Neben der genannten Absicherung der Ehrenamtlichennehmen Bürgerbusvereine vielfältige Aufgaben wahr, die mit der Erbringung von Bürgerbus-Verkehrsleistungen einhergehen. Sie vertreten die Interessen der Menschen, die Bürgerbusse nutzen und fahren, gegenüber den Behörden, den Verkehrsunternehmen und der Öffentlichkeit.

Sie machen Öffentlichkeitsarbeit und stehen in engem Kontakt mit Bürgerinnen und Bürgern, um sie zu informieren und Anregungen zur Angebotsverbesserung entgegenzunehmen. In Zusammenarbeit mit den zuständigen Behörden und dem zuständigen Verkehrsunternehmen erarbeiten sie Linienführung, Fahrpläne und stimmen Anschlüsse zum Linienverkehr ab. Zudem werben sie ehrenamtlich Fahrerinnen und Fahrer an, planen ihren Einsatz und betreuen sie. Bürgerbusvereine können sich auch mit anderen Bürgerbusvereinen vernetzen und beispielsweise Erfahrungsaustausch organisieren. 
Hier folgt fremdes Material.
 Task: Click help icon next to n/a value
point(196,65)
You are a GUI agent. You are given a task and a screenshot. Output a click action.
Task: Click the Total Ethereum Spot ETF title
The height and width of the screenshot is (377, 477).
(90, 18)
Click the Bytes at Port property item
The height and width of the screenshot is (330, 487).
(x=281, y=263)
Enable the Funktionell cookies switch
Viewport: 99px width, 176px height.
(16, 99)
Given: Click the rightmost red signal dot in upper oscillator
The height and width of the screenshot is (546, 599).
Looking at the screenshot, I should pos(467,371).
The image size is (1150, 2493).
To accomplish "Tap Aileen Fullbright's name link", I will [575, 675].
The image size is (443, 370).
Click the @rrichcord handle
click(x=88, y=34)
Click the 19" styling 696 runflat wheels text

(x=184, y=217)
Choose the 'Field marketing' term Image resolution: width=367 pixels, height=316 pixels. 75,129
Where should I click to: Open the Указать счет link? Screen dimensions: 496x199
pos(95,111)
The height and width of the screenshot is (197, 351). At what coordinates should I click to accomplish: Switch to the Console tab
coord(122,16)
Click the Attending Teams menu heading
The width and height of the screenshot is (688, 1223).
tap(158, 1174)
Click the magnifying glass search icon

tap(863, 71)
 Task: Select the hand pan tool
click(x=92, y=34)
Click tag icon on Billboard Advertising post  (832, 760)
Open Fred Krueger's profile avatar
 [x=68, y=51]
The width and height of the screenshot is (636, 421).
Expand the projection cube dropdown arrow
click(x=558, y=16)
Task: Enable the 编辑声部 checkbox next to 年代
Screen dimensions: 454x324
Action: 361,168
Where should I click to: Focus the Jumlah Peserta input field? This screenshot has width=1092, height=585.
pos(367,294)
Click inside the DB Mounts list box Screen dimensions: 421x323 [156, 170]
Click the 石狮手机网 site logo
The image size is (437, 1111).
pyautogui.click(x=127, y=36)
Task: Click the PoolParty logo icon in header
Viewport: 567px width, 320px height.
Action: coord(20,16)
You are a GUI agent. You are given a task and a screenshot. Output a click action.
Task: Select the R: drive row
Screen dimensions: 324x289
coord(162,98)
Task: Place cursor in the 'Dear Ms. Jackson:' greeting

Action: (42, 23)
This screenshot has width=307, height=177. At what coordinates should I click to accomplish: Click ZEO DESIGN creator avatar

Wie erfolgt die konkrete Umsetzung? 

Es wird empfohlen, den Betrieb eines Bürgerbusses in eine Vereinsstruktur einzubetten. Es ist aber nicht immer notwendig, einen neuen Verein zu gründen. Oft besteht auch die Möglichkeit, an bestehende Vereinsstrukturen anzuknüpfen bzw. diese zu erweitern. Die Vorbereitung eines Bürgerbusbetriebs inklusive der Gründung eines Vereins erstreckt sich über einen Zeitraum von ein bis zwei Jahren. 

Gründung

Die Anforderungen an die Gründung eines Bürgerbusvereins ergeben sich größtenteils aus dem BGB . Die Gründung verläuft in mehreren Schritten:

  1. Zunächst muss eine Satzung verfasst werden. Dies kann in Anlehnung an bestehende Vereinssatzungen erfolgen.
  2. Dann muss die Gründungsversammlung geplant werden. Die Tagesordnung der Gründungsversammlung muss Folgendes enthalten: Ort, Zeit, Gründung des Vereins, Wahl des Vorstands, Wahl weiterer Ämter (z. B. Kassenprüferin oder Kassenprüfer).
  3. Auf der Gründungsversammlung müssen die Wahlen durchgeführt und die Satzung von mindestens sieben Personen unterschrieben werden.
  4. Zur Nachbereitung der Gründungsversammlung gehören das Unterschreiben des Protokolls durch den Vorstand und die Person, die das Protokoll geführt hat. Außerdem müssen die Unterschriften durch ein Notariat bzw. durch eine Ratsschreiberin oder einen Ratsschreiber unterschrieben werden.
  5. Anschließend wird die Satzung mit Anschreiben an das Amtsgericht geschickt. Ist der Verein eingetragen worden, kann das „e. V.“ im Namen mitgeführt werden. 
  6. Dann folgen die ersten Arbeitsschritte des aktiven Vereins: Eröffnung eines Bankkontos, Erheben der Mitgliedsbeiträge, Einberufung einer konstituierenden Vorstandssitzung, Verabredung der Geschäftsverteilung.
  7. Auch müssen Fragen zum Versicherungsschutz geklärt werden (Haftpflicht, Unfall, Fahrzeug).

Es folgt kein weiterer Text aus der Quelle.